Ma vi era anche un altro rito pubblico di antica cultura popolare, pure quello avente come oggetto il matrimonio. Era una tradizione in uso nei secoli scorsi con forme analoghe pure in Inghilterra, Francia e Germania. Consisteva in questo: quando ad esempio era in vista un’unione fra un vedovo anziano e una donna molto più giovane, o un matrimonio non voluto dai parenti; oppure quando era previsto uno sposalizio con qualcuno che veniva da fuori (o, addirittura, se si era a conoscenza di una relazione clandestina), veniva messa in scena una strana rappresentazione pubblica, della quale i giovani erano gli attori, ma dove i registi, più o meno occulti, erano gli adulti.

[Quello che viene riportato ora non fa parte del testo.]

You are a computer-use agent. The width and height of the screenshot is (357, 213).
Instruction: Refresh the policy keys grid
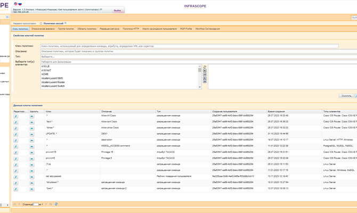click(58, 204)
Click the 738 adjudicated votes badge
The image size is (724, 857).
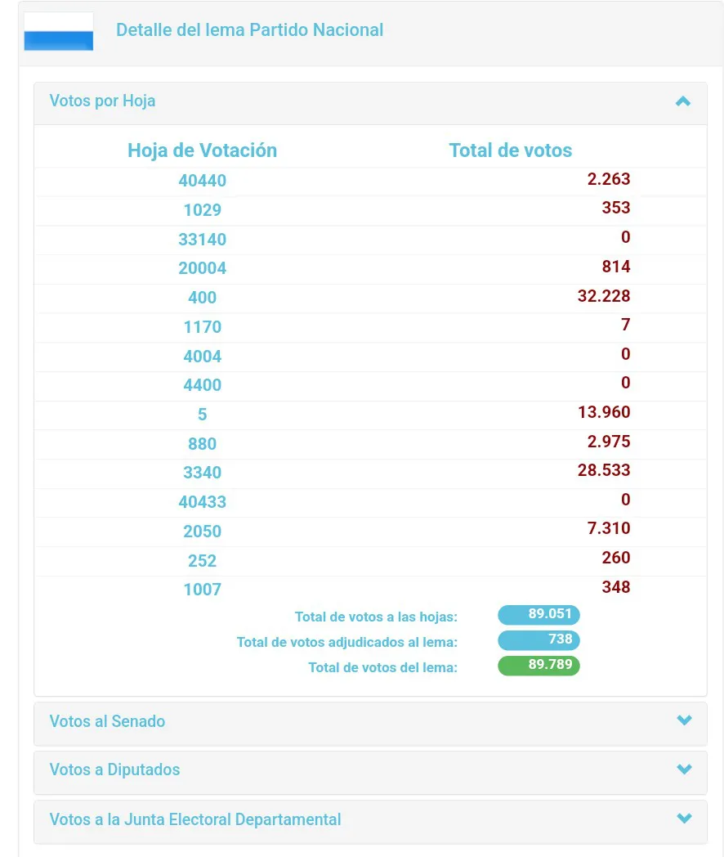pyautogui.click(x=539, y=640)
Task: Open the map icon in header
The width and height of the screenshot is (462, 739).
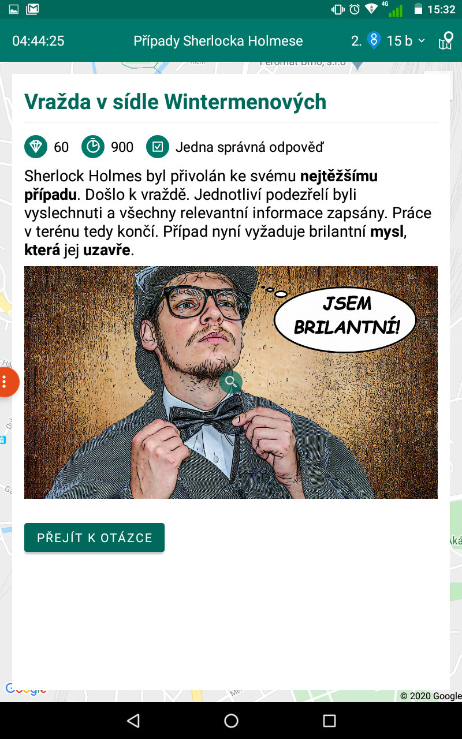Action: [446, 41]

In questi casi, i giovani andavano a fare chiasso battendo su secchi metallici o padelle proprio davanti alle case di chi era stato preso di mira, appunto perché quel rapporto era visto di cattivo occhio e, se possibile, non si doveva consumare. Ma non era solo baldoria. A volte con dei mattoni si muravano in casa le vittime, oppure se ne ostruiva la porta con carri o legname: insomma, una cattiva carnevalata che veniva a coinvolgere tutto il paese.

Tra storie e tradizioni

Quella che oggi noi chiamiamo “privacy” e che fa parte dei diritti acquisiti e inalienabili di ogni singolo cittadino, allora non esisteva. Per questioni di sopravvivenza in un periodo estremamente duro, il ruolo della comunità era del tutto prevalente rispetto agli interessi della singola persona. Infatti, i comportamenti dell’individuo erano costantemente sottoposti al giudizio di tutta la collettività, in particolare della Chiesa, e i rituali in parola scattavano proprio nel momento in cui qualcuno con il suo comportamento minacciava la coesione interna rompendo quell’ordine sociale e morale che garantiva da secoli al paese l’equilibrio demografico e il perpetuarsi inalterato di modelli di lavoro e di convivenza civile e religiosa. E’ in questo modo che la gente contadina aveva saputo conservare e tramandare attraverso i secoli la propria cultura contenuta in riti e in regole non scritte della comunità al fine di adattarla ai ritmi dell’economia e della sopravvivenza. Cultura e regole - aggiungiamo - che alla luce di quanto accade nella società di oggi è difficile se non impossibile tentare di giudicare.